[Opening Available data section]
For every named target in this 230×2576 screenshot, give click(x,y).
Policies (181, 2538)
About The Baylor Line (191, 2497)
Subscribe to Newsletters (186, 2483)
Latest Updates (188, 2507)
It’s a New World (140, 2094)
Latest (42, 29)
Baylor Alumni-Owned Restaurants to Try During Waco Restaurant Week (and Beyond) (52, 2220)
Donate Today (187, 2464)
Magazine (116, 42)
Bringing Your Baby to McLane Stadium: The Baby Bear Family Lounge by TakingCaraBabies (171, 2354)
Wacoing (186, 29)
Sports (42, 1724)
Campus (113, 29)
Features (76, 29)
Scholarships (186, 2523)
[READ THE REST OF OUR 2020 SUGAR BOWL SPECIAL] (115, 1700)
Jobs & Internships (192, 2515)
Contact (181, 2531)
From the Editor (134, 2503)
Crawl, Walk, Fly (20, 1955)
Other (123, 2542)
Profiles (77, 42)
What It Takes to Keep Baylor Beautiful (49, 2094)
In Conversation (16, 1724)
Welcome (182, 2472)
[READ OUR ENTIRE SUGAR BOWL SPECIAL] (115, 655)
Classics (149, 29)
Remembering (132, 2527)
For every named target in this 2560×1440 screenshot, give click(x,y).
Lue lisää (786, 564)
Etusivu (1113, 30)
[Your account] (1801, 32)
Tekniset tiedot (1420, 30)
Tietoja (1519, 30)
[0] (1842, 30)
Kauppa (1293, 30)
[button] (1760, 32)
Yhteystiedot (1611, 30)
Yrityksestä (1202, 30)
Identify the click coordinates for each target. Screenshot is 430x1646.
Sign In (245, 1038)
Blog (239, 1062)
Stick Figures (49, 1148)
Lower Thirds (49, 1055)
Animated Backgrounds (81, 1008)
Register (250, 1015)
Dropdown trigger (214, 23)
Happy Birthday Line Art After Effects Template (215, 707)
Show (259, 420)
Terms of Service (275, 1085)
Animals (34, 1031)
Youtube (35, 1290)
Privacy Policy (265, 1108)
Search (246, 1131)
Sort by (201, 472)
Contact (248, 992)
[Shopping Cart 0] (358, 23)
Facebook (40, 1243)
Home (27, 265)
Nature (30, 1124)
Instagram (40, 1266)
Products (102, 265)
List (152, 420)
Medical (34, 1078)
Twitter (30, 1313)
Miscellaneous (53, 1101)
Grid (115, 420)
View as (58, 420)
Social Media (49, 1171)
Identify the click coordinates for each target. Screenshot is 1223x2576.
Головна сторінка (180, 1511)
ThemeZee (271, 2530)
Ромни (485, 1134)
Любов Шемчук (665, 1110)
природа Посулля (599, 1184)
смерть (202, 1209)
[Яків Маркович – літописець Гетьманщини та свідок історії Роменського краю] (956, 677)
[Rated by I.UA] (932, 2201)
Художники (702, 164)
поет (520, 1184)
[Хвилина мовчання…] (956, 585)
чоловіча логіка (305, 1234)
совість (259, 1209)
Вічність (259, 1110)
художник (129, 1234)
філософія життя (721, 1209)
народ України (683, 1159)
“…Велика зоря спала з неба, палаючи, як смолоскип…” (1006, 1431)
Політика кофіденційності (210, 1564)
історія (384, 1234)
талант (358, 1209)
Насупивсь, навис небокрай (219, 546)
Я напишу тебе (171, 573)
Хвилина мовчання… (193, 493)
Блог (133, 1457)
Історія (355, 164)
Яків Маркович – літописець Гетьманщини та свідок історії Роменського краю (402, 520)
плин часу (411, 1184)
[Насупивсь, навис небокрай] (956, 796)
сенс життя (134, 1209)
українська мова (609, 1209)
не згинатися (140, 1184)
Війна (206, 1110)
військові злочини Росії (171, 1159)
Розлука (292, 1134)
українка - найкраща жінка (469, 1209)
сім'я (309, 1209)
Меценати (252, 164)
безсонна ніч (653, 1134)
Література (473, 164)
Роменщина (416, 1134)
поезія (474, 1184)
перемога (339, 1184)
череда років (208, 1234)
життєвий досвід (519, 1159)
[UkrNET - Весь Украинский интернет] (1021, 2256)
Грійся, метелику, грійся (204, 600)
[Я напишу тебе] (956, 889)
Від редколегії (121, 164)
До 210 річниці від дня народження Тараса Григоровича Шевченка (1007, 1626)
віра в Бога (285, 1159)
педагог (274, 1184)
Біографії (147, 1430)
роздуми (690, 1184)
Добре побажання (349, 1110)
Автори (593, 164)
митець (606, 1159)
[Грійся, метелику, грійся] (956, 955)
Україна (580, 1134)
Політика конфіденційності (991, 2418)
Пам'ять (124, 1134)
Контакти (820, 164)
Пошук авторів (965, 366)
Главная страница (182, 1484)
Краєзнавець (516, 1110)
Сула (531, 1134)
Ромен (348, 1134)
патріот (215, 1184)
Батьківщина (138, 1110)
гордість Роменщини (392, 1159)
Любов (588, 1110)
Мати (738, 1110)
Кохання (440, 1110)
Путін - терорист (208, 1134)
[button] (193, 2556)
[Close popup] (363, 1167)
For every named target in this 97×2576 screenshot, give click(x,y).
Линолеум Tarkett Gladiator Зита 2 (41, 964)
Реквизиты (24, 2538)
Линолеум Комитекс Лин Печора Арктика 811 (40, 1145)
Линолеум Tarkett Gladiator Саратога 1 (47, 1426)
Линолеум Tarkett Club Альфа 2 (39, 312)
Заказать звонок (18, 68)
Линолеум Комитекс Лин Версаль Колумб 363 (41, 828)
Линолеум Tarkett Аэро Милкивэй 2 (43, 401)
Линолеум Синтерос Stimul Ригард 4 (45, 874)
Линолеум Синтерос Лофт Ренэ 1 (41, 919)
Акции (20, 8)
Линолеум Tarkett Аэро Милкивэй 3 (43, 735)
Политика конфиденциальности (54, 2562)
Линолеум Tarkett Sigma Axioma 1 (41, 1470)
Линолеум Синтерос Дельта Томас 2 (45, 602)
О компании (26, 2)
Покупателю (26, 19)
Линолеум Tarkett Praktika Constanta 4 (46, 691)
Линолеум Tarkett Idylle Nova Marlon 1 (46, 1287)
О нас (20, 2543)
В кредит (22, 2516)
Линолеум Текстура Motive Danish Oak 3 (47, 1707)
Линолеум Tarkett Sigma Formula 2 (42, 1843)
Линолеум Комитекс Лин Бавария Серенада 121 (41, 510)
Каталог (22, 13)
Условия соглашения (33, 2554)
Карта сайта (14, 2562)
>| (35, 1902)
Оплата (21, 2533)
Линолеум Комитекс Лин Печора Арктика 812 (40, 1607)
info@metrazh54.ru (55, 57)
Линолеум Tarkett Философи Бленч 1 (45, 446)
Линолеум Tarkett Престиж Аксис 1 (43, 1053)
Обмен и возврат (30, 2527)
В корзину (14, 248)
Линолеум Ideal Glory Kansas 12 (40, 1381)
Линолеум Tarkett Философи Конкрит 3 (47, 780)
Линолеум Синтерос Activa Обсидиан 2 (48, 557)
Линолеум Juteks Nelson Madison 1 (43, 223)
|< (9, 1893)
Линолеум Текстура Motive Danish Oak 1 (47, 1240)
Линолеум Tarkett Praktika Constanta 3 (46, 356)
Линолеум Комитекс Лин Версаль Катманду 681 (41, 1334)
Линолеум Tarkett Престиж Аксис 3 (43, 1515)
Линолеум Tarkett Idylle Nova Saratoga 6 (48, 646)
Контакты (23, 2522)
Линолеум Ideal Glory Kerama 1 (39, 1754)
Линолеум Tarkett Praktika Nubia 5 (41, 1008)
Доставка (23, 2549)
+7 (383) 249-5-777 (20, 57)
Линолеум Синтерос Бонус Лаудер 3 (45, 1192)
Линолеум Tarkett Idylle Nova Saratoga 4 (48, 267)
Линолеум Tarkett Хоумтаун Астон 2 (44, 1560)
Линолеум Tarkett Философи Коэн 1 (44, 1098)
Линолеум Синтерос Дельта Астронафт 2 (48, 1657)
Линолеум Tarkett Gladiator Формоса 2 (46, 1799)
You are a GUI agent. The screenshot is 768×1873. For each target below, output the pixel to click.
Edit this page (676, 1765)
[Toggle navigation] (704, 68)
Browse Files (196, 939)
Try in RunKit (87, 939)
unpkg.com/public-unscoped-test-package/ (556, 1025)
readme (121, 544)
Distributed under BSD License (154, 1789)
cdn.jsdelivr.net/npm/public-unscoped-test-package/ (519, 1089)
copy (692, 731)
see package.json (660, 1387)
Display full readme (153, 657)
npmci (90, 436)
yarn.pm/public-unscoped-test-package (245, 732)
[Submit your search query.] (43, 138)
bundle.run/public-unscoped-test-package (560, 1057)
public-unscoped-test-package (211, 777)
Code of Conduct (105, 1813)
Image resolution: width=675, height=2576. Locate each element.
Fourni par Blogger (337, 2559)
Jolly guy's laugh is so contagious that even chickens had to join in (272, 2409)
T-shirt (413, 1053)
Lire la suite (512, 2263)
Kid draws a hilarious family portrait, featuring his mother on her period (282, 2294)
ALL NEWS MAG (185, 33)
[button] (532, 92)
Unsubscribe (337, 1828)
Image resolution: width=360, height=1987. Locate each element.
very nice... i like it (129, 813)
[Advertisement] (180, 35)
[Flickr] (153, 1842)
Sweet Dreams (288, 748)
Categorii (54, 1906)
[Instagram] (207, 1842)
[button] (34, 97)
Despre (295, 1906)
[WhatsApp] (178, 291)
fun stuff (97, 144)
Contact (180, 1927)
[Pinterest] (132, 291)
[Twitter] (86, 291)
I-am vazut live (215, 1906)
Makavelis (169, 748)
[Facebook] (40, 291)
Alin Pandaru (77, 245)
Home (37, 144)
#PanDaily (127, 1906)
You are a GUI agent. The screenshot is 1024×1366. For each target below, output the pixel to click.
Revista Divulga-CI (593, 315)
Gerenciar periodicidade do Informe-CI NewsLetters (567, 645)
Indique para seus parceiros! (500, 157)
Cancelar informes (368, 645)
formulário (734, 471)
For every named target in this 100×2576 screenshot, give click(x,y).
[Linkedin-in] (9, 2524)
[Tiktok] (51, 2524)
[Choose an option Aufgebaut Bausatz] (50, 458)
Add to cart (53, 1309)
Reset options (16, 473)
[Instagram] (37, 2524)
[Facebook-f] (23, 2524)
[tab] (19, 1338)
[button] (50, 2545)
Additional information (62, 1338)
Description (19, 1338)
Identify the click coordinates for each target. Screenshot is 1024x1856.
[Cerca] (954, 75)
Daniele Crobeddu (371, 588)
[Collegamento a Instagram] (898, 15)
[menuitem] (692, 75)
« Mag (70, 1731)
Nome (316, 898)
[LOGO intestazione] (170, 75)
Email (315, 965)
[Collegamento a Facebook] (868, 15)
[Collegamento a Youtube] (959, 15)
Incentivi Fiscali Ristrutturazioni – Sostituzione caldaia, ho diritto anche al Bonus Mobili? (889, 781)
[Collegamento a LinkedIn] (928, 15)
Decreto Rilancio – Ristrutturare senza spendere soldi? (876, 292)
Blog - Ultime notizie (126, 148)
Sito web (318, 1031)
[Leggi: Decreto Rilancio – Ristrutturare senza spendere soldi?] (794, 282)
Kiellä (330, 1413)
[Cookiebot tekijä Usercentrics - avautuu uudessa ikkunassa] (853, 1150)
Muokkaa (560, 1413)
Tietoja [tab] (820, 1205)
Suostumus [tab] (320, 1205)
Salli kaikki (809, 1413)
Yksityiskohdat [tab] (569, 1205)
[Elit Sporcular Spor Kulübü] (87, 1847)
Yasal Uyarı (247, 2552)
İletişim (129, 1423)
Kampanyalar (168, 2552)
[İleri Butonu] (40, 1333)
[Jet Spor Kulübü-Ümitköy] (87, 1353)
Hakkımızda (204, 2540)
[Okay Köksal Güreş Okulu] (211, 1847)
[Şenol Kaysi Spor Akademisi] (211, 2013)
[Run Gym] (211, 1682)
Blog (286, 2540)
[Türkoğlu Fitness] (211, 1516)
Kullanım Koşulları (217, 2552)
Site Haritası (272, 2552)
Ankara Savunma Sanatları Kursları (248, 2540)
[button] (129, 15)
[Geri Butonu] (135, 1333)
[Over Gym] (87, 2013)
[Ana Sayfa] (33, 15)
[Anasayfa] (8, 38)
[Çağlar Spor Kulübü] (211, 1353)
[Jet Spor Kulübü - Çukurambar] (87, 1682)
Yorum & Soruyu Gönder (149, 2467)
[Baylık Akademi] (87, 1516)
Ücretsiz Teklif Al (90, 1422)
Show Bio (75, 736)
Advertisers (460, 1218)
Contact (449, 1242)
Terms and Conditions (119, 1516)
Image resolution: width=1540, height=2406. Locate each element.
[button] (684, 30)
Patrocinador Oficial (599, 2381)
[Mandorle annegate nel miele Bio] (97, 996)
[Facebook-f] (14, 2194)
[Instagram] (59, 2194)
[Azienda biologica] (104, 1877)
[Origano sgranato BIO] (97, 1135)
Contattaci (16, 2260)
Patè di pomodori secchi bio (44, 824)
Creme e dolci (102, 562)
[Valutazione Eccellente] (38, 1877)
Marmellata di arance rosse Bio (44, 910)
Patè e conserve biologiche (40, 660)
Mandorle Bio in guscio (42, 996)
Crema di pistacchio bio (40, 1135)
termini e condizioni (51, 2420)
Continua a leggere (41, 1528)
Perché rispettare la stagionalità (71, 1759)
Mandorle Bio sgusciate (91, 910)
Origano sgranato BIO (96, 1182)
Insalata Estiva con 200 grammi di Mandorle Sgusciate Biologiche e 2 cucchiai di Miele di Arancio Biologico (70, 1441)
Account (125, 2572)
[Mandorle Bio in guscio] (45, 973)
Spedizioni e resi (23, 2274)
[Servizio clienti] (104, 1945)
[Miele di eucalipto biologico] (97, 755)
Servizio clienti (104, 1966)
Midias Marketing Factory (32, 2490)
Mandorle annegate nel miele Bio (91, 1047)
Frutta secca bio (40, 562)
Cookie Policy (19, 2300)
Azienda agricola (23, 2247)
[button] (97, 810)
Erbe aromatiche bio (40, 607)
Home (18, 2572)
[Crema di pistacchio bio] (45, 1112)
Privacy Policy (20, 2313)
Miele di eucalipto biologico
[Closing Available data section]
Please copy the lines in the records above between the one holding "не згинатися (140, 1184)" and the one holding "Від редколегії (121, 164)", inclusive, exactly and with no other line.

не згинатися (140, 1184)
Війна (206, 1110)
військові злочини Росії (171, 1159)
Розлука (292, 1134)
українка - найкраща жінка (469, 1209)
сім'я (309, 1209)
Меценати (252, 164)
безсонна ніч (653, 1134)
Література (473, 164)
Роменщина (416, 1134)
поезія (474, 1184)
перемога (339, 1184)
череда років (208, 1234)
життєвий досвід (519, 1159)
[UkrNET - Весь Украинский интернет] (1021, 2256)
Грійся, метелику, грійся (204, 600)
[Я напишу тебе] (956, 889)
Від редколегії (121, 164)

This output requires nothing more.